4. WDR62在生精过程中的时空表达特征
   小鼠睾丸组织染色显示WDR62在精原细胞核质、圆形精子顶体和 elongating spermatids 鞭毛中富集。人类生精细胞呈现相似模式，提示其在顶体形成和鞭毛组装中的持续作用。

5. 蛋白质组学揭示关键互作网络
   TMT定量发现2045个差异蛋白，其中ACR(顶体蛋白)、DPY19L2(顶体锚定蛋白)、CFAP52(鞭毛相关蛋白)和IQCH(RNA结合蛋白)显著下调。

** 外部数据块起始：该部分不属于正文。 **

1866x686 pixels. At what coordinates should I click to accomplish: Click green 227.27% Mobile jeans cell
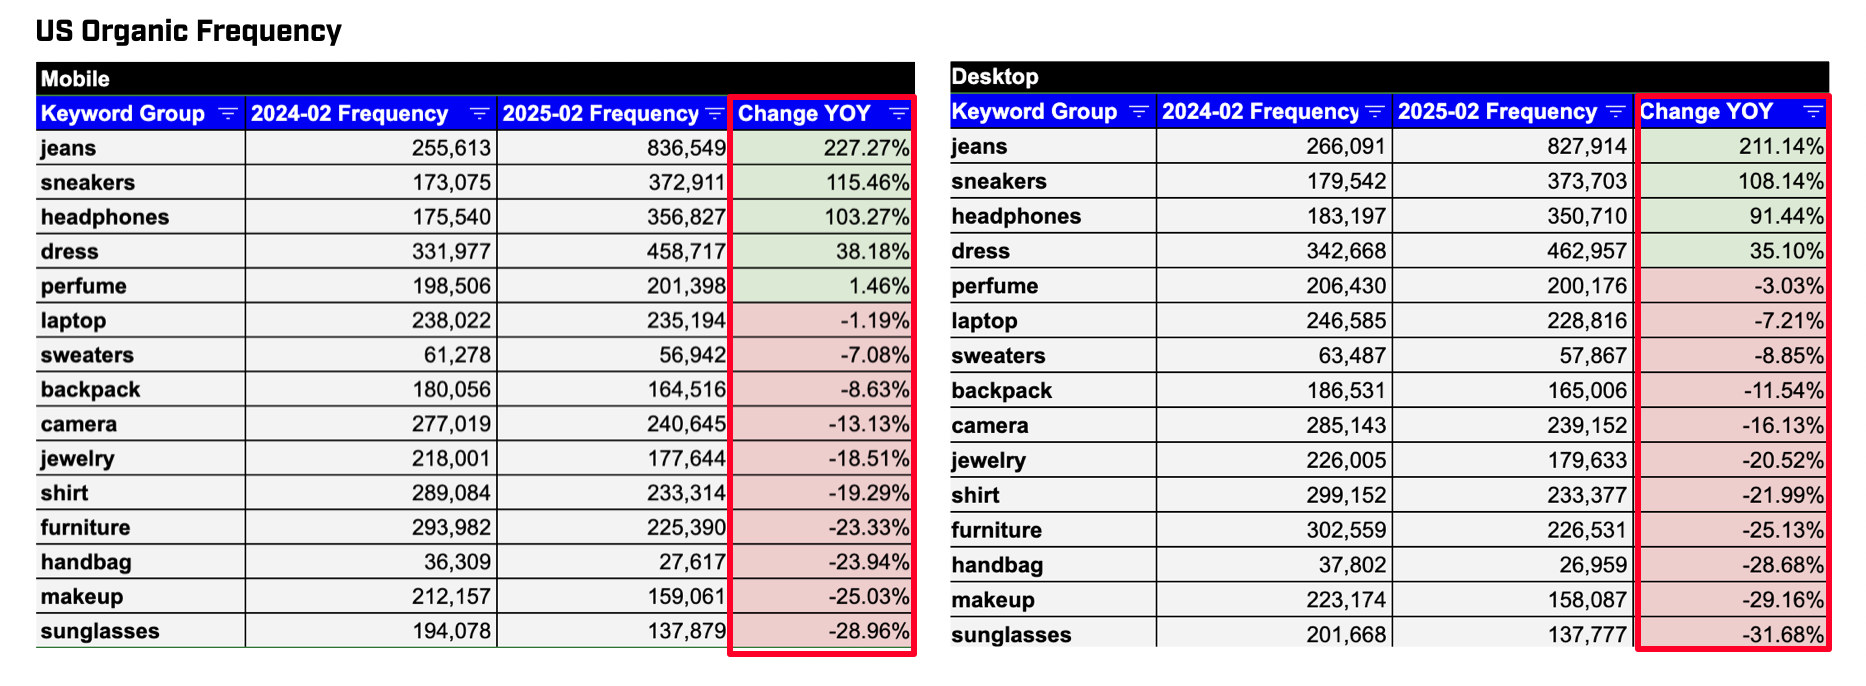pos(822,148)
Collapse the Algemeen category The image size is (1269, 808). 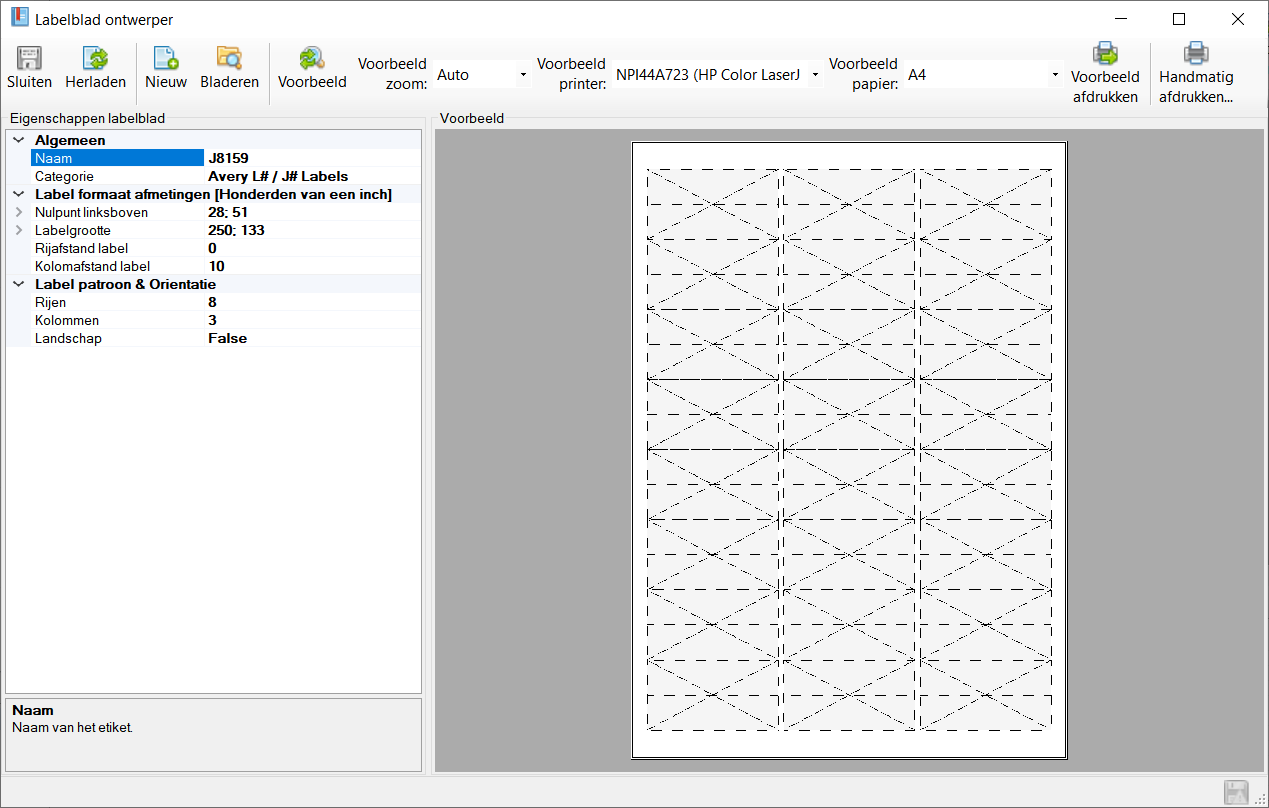[18, 140]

Co-IP直接证实WDR62与这些蛋白的物理相互作用，STRING分析显示其共同参与减数分裂和精子形态建成。

6. ICSI治疗结局提示胚胎发育潜能受损
   患者02的ICSI周期虽获得70%受精率，但胚胎停滞在D3阶段，提示WDR62缺陷可能影响早期胚胎发育，这与其他WD蛋白基因突变(如CFAP43/44)的ICSI成功案例形成对比。

讨论与结论：
该研究首次建立WDR62基因变异与人类OAT的因果关系，突破点在于：1) 发现WDR62在顶体-鞭毛偶联发育中的新功能，不同于既往报道的减数分裂调控作用；2) 阐明其通过DPY19L2-ACR通路调控顶体形成，经由CFAP52维持鞭毛结构的双重机制；3) 提出WDR62-IQCH轴可能影响精子发生相关mRNA翻译的新假说。

临床转化价值显著：1) 将WDR62纳入OAT基因筛查panel；2) 对携带致病变异的患者，需谨慎评估ICSI预后；3) 为开发改善精子形态的药物提供新靶点。局限性在于样本量较小，未来需扩大队列验证变异谱系，并构建人源化小鼠模型探究精确机制。这项研究为破解"不明原因"男性不育提供了重要突破口，推动生殖医学向精准诊疗迈进。